[Что сделать]: Выведите дословно фрагмент приведенного отрывка от слов «Вчера здесь, в» до слов «забавным и типичным...» включительно.

[Приведенный отрывок]:

Раздумывая о его жизни и характере, я прихожу к выводу (и готов поручиться головой, что я прав), что он всегда отличался исключительной жестокостью.
Любящий Вас, мой дорогой Уилки.
189
ДЖОНУ ФОРСТЕРУ
Филадельфия,
14 января 1868 г.
...Я вижу _большие перемены_ к лучшему в общественной жизни, но отнюдь не в политической. Англия, управляемая приходским советом Мэрилбен и грошовыми листками, и Англия, какою она станет после нескольких лет такого управления, - вот как я это понимаю. В общественной жизни бросается в глаза изменение нравов. Везде гораздо больше вежливости и воздержанности... С другой стороны, провинциальные чудачества все еще удивительно забавны, и газеты беспрестанно выражают всеобщее изумление "поразительным самообладанием мистера Диккенса". Они явно обижены тем, что я залезаю на подмостки, не спотыкаясь, и не чувствую себя подавленным открывшимся передо мною зрелищем национального величия. Все они привыкли сопровождать публичные выступления звуками фанфар, и потому им кажется совершенно непостижимым, что перед тем, как я выхожу читать, никто не вскакивает на сцену и не произносит обо мне "речь", а потом не соскакивает со сцены, чтобы ввести меня в залу. Иногда до тех пор, пока я не открою рот, они не верят, что перед ними действительно Чарльз Диккенс...
...Ирландцы приобретают в Нью-Йорке такое колоссальное влияние, что, когда я об этом думаю и вижу возвышающуюся там громаду римско-католического собора, мне кажется несправедливым клеймить названием "американский" другие чудовищные сооружения, каких здесь немало. Коррупция и расхищение местных финансов приняли невероятные размеры. В некоторых судах наблюдается одна угрожающая особенность, боюсь, местного происхождения. На днях один человек, заинтересованный в том, чтобы не выполнять постановление суда, рассказал мне, что первым делом он отправился "навестить судью".
Вчера здесь, в Филадельфии (это был мой первый вечер), весьма впечатлительная и чуткая аудитория была до такой степени ошеломлена тем, что я просто вошел и открыл свою книгу, что я никак не мог понять, в чем дело. Они явно ожидали широковещательной рекламы и думали, что Долби явится подготовить мой приход. Изумление у них вызывает именно простота всей процедуры. "Поразительное самообладание мистера Диккенса" газеты не считают необходимым атрибутом публичных чтений, напротив, они ревниво за ним наблюдают, втайне подозревая, что за этим скрывается пренебрежение к публике. И то и другое представляется мне чрезвычайно забавным и типичным...

[Исходные данные]:
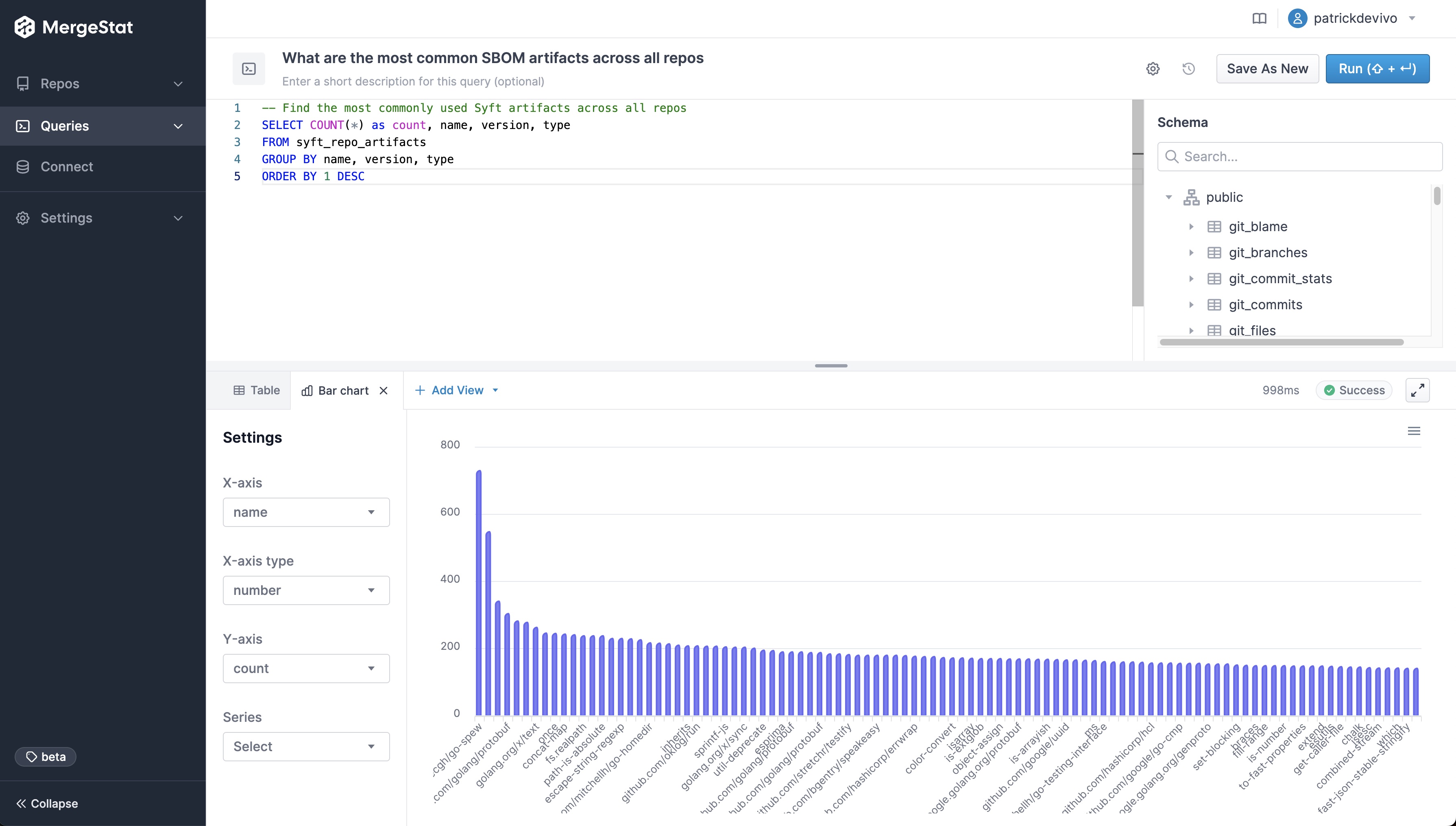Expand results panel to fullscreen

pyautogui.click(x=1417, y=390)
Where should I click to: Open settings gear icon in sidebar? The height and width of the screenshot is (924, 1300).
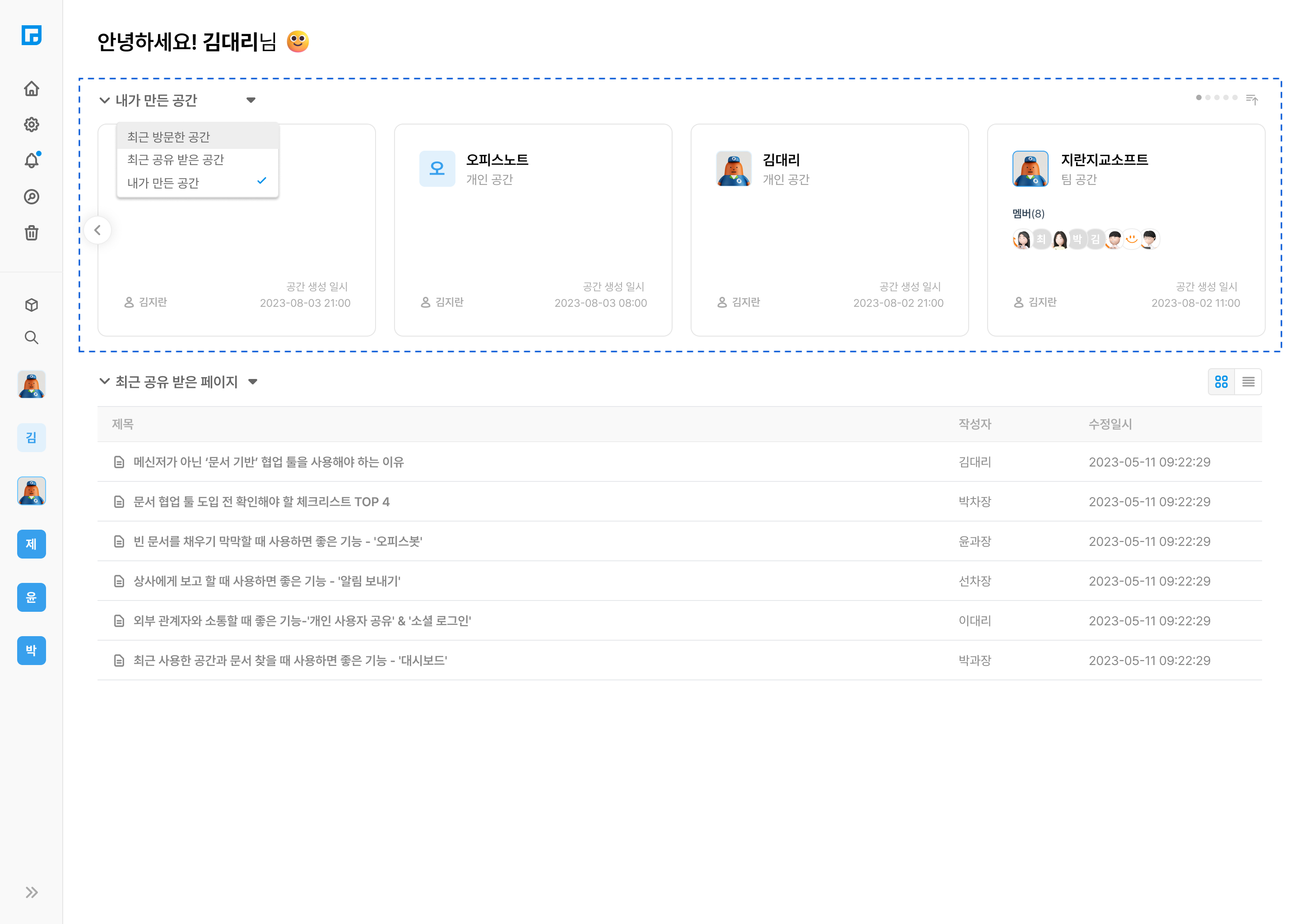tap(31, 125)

[Ответ ниже]:
Вчера здесь, в Филадельфии (это был мой первый вечер), весьма впечатлительная и чуткая аудитория была до такой степени ошеломлена тем, что я просто вошел и открыл свою книгу, что я никак не мог понять, в чем дело. Они явно ожидали широковещательной рекламы и думали, что Долби явится подготовить мой приход. Изумление у них вызывает именно простота всей процедуры. "Поразительное самообладание мистера Диккенса" газеты не считают необходимым атрибутом публичных чтений, напротив, они ревниво за ним наблюдают, втайне подозревая, что за этим скрывается пренебрежение к публике. И то и другое представляется мне чрезвычайно забавным и типичным...